If you've read these posts for the past month or so you might get the impression that I am against Boston and for New Orleans.  That isn't entirely true.  While Boston and I haven't been the best fit, even with me being a born and bred Nutmeg Yankee (and that may be the reason), Boston is a beautiful, beautiful city.

It is full of the most breathtaking parks and views you will find in any American city, hands down, bar none, and I'm not talking through my hat.  The Emerald Necklace, the Esplanade, Boston Common, Castle Island, all these places have a charm that cannot be matched.  All of these places have the perfect setting for what are essentially perfect jewels.  There is one that I like best most of all though, and that's the Public Garden.

With its pond in the middle, the statuary scattered throughout along winding, tree shaded paths, the flower beds different every time you visit and always in full bloom, the statue of General Washington staring down Commonwealth Avenue, the birds, the ducks and, of course, the swan boats, the Public Garden is a place of delights.

Last night I walked through the Public Garden at night.  Ducks were sleeping in the lawn and there weren't many people about.  A few lovers groped on park benches facing the water, their passion undisguised by the shadows.  The swan boats were tied up and moored out of reach.  The ruffled breast of the pond caught and tossed back the glittering lights of the Four Seasons and the rest of the surrounding cityscape.  A guitar player perched on the cast iron gingerbread bridge, strumming Iberian melodies as people tossed coins into his open guitar case.  It was a romantic night.

I've never been in the Public Garden at night before.  It was time now that the Domesday clock is ticking.  In case you have the impression that I think everything in New Orleans is better, that isn't true.  I like City Park and I like Audubon Park, but they are little compared to the beauties Boston's parks harbor.

We didn't stop for a nightcap.  The T would stop running in a half hour anyway and we were in no mood to pay for a cab.  We went home, the atmosphere of the Public Garden at midnight casting our states of mind.  A nice night.

2 comments:

Anita said...

I am happy you are savoring the beauties of Boston and sharing them with your readers, for surely they are incomparable.

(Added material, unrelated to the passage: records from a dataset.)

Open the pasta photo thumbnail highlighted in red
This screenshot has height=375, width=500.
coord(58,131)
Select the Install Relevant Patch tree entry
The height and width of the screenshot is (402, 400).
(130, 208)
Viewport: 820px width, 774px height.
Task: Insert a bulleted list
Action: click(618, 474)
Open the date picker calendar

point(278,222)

You will miss them. I still miss peonies and snow, autumn and spring of the upper south--all virtually impossible in New Orleans. Spring is a day or two and true fall never happens here. The price we pay for flowers in winter and dancing in the street is brutal August and the height of hurricane season. One way or another, we always pay a price for living where we choose.

Whalehead King said...

Thanks. I choose to think that I will grow where I am planted. I'm from Connecticut and this is our state motto: "Qui transtulit sustinet." Who transplants sustains. I saw it on the flag growing up and I take it to heart.

Cheers!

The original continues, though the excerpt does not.